Your main issue is the use of the ^ and $ characters in the regex pattern. ^ indicates the beginning of the string and $ indicates the end, so you pattern is looking for a string that is ONLY a group of one or more letters, from the beginning to the end of the string.
Additionally, if you want to get each individual instance of the letters, you want to include the "global" indicator (g) at the end of your regex pattern: /[a-zA-Z]+/g. Leaving that out means that it will only find the first instance of the pattern and then stop searching . . . adding it will match all instances.
Those two updates should get you going.
EDIT:
Also, you may want to use match() rather than exec().

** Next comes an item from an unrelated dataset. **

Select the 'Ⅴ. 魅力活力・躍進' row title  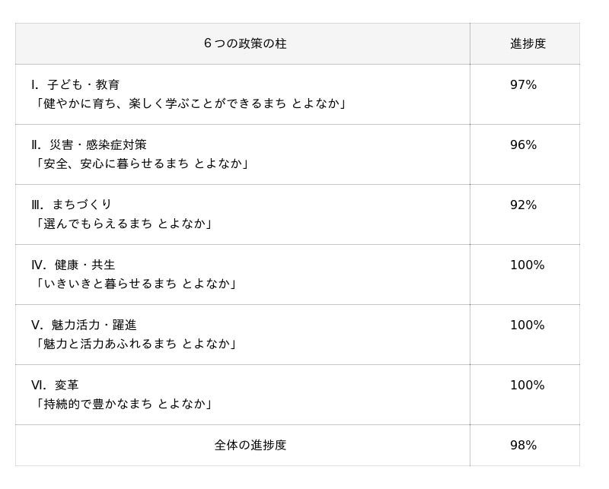84,325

If you have a string of multiple values (e.g., "A01, B02, C03, AA18"), match() will return them all in an array, whereas, exec() will only match the first one. If it is only ever one value, then exec() will be fine (and you also wouldn't need the "global" flag).
If you want to use match(), you need to change your code order just a bit to:
var matches = sequence.match(/[a-zA-Z]+/g);
To return an array of separate letters remove +:
var matches = sequence.match(/[a-zA-Z]/g);
You're confused about what the goal of the other question was: he wanted to check that there were only letters in his string.
You need to remove the anchors ^$, who match respectively the beginning and end of the string:
[a-zA-Z]+
This will match the first of letters in your input string.
If there might be more (ie you want multiple matches in your single string), use
sequence.match(/[a-zA-Z]+/g)
This /[^a-z]/g solves the problem. Look at the example below.
function pangram(str) {
let regExp = /[^a-z]/g;
let letters = str.toLowerCase().replace(regExp, '');
document.getElementById('letters').innerHTML = letters;
}
pangram('GHV 2## %hfr efg uor7 489(*&^% knt lhtkjj ngnm!##$%^&*()_');
<h4 id="letters"></h4>
You can do this:
var r = 'AA18'.replace(/[\W\d_]/g, ''); // AA
Also can be done by String.prototype.split(regex).
'AA12BB34'.split(/(\d+)/); // ["AA", "12", "BB", "34", ""]
'AA12BB34'.split(/(\d+)/)[0]; // "AA"
Here regex divides the giving string by digits (\d+)